Little Sister misses her Mama something fierce when we are not together, I am told. When she is sick or hurt or in trouble, ESPECIALLY in trouble, I am the one she wants. Her dad and I recently talked about how sad she gets at times and I wondered out loud if I should stop calling/Face Timing. If the distance was too hard on her. The answer I got was: "No. Call more. She is happy when she knows you are around."

So this is where we'll stay for now. Visits when we can, calls when we can, and a continually supportive bio family of this crazy arrangement.

Bits of Christmas

A few things I'd like to remember about this Christmas:

From Speed, who has been particularly crabby lately, on the Sunday before Christmas: "I not like Santa Claus."
--Ok, I'll ask him not to come.
Silence.

The next day, also a crabby one.
"I like Santa. Not him horsies though."
--Ok, I'll ask the horsies to stay outside.
"Ok."

*******

From Sunshine, after we rushrushrushed to get ready for church. She was wearing a smocked red dress and tights ("These like PANTS! Funny PANTS!"). Chickadee was dressed in Little Sister's old Christmas dress and Speed was wearing a tie. I ran upstairs and threw on the same thing I wear everysingletime I dress for Christmas. Black pants. Red sweater.

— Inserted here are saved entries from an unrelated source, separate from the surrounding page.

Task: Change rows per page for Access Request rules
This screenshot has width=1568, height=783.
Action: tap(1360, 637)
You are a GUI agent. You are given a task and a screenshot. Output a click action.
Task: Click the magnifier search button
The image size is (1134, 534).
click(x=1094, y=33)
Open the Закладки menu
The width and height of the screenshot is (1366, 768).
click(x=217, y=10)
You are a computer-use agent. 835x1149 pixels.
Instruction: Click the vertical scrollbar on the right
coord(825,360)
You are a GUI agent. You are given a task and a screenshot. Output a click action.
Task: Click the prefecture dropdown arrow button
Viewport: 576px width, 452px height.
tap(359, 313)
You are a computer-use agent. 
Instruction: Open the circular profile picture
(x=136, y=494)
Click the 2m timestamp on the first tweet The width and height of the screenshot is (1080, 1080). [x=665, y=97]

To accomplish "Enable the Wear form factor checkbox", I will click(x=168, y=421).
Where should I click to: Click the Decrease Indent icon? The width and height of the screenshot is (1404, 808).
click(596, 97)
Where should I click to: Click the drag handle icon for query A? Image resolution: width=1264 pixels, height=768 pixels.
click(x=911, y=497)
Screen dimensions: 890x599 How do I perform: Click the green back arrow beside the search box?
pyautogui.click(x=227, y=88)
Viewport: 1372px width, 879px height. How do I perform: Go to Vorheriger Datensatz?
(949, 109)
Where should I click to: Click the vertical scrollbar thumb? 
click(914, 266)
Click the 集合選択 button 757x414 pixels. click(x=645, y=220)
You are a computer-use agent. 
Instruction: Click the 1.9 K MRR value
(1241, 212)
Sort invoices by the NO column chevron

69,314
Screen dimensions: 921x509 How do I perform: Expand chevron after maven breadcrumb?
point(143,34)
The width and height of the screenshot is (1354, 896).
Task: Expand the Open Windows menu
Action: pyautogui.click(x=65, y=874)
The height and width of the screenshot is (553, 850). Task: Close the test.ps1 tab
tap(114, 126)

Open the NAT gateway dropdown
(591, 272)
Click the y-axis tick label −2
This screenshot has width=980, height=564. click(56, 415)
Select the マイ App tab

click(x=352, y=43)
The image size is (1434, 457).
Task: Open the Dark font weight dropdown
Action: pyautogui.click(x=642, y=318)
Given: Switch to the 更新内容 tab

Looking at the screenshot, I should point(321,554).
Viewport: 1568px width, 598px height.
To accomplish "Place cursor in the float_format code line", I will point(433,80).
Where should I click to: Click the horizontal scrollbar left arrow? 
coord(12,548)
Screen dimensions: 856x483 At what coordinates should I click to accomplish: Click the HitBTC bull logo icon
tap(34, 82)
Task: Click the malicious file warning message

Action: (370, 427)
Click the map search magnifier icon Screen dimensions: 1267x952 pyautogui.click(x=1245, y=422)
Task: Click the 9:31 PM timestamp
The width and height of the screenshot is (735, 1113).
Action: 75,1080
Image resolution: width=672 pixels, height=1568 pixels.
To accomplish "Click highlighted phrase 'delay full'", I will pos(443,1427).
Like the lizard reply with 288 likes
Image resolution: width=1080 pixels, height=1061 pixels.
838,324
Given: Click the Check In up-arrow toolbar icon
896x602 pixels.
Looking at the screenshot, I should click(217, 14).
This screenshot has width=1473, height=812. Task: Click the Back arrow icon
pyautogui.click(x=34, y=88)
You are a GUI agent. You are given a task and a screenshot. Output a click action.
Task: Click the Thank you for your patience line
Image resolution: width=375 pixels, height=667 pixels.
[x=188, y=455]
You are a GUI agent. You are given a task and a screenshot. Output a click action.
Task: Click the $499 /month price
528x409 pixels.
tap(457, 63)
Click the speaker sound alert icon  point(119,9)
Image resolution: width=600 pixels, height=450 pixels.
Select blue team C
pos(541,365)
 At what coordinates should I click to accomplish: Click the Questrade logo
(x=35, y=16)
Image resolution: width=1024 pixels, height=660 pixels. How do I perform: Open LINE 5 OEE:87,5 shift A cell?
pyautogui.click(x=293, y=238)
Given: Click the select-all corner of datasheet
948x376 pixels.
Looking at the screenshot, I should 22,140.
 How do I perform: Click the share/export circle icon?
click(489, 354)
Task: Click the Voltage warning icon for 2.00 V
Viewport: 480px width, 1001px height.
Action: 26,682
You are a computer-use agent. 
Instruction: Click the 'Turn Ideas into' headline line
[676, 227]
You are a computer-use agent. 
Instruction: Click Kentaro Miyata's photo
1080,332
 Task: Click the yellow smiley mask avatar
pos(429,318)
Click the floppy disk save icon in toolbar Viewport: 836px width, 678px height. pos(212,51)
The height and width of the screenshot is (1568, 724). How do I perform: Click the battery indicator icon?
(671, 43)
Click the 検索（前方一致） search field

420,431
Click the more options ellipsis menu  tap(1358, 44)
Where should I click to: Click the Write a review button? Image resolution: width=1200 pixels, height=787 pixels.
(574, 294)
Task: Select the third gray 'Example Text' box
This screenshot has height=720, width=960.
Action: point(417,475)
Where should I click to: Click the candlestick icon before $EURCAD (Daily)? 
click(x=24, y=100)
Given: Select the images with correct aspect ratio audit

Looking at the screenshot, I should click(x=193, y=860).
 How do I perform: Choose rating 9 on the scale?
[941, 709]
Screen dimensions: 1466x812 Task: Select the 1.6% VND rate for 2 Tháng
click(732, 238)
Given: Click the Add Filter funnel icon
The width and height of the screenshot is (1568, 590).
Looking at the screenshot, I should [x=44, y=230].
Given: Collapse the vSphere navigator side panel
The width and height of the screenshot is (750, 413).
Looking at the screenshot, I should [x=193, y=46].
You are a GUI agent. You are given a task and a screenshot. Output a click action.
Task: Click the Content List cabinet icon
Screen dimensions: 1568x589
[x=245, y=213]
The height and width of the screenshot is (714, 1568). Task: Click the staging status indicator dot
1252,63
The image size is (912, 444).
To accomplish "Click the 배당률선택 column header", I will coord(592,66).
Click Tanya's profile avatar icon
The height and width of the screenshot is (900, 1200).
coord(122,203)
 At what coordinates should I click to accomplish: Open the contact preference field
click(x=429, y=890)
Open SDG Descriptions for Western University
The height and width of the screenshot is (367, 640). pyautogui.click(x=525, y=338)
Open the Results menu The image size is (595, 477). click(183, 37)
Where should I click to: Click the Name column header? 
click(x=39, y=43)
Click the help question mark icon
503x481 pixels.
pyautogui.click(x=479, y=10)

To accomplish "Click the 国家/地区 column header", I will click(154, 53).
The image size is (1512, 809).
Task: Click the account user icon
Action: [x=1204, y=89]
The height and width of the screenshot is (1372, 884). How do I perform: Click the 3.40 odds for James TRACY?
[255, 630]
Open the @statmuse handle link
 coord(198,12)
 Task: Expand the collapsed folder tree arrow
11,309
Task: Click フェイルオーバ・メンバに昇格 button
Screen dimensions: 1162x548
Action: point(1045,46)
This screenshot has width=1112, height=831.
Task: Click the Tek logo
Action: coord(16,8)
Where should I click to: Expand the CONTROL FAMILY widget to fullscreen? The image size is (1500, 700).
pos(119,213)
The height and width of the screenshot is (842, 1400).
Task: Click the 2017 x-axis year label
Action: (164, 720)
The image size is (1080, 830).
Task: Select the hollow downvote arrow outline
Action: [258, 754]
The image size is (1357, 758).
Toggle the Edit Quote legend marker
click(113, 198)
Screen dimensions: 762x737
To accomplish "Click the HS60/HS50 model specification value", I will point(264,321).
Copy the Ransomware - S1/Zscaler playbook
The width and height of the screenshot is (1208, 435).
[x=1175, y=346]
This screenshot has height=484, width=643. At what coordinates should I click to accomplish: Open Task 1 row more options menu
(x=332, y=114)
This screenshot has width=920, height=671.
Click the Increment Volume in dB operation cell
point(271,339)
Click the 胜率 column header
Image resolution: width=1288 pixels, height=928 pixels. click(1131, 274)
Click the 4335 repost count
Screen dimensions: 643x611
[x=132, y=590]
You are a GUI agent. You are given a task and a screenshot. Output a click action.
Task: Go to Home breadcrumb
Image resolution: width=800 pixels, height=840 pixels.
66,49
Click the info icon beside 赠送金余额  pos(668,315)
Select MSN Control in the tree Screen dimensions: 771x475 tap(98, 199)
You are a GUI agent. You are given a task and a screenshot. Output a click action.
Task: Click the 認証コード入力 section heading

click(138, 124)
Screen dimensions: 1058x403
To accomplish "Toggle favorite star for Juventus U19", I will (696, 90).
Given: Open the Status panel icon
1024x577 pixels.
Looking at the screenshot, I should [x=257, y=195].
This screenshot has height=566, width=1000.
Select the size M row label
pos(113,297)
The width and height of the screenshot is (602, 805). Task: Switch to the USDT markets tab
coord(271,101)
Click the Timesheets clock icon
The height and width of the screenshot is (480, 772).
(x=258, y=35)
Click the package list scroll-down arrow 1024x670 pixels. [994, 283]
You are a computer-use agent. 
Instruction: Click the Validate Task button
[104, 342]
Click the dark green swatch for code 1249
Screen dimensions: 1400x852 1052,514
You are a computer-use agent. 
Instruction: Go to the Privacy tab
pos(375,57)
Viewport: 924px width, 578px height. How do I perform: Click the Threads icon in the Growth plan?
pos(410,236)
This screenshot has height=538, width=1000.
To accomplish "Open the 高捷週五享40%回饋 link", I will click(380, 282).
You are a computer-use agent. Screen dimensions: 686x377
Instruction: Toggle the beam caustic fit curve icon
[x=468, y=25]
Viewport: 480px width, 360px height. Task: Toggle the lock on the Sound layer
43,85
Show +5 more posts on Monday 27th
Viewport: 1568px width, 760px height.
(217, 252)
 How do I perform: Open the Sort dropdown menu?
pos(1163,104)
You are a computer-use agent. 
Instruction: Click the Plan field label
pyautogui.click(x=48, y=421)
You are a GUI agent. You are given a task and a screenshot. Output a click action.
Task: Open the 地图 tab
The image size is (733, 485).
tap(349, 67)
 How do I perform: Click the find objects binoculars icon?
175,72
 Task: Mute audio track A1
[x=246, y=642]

"Oooooh Mommy! You look so COOT!" (cute)

*******

"Chickadee, what does Santa say?"
"Ho ho ho. Mehmeh TihTih!"

*******

What Sunshine says every single time we see Christmas lights:
"Look Mommy! Halloween lights!"

*******

What Santa was fed as a snack that night:
1 cookie
1 cereal bar
a few chips
1 cup of milk
1 cup of juice

What the "horsies" were fed:
1 bowl of water (outside)
1 stalk of brocolli
1 large carrot

*******

What Christmas morning looked like:
8:30 am: Me going in the room to wake up two bigs
8:45 (since we get dressed EVERY morning before coming downstairs, we have no pictures in Christmas jammies): Kids played with the toys Santa left unwrapped.
9:30: finally opened some presents
10:30: After opening about four presents each, kids were disinterested in more, so we stopped for the day and played.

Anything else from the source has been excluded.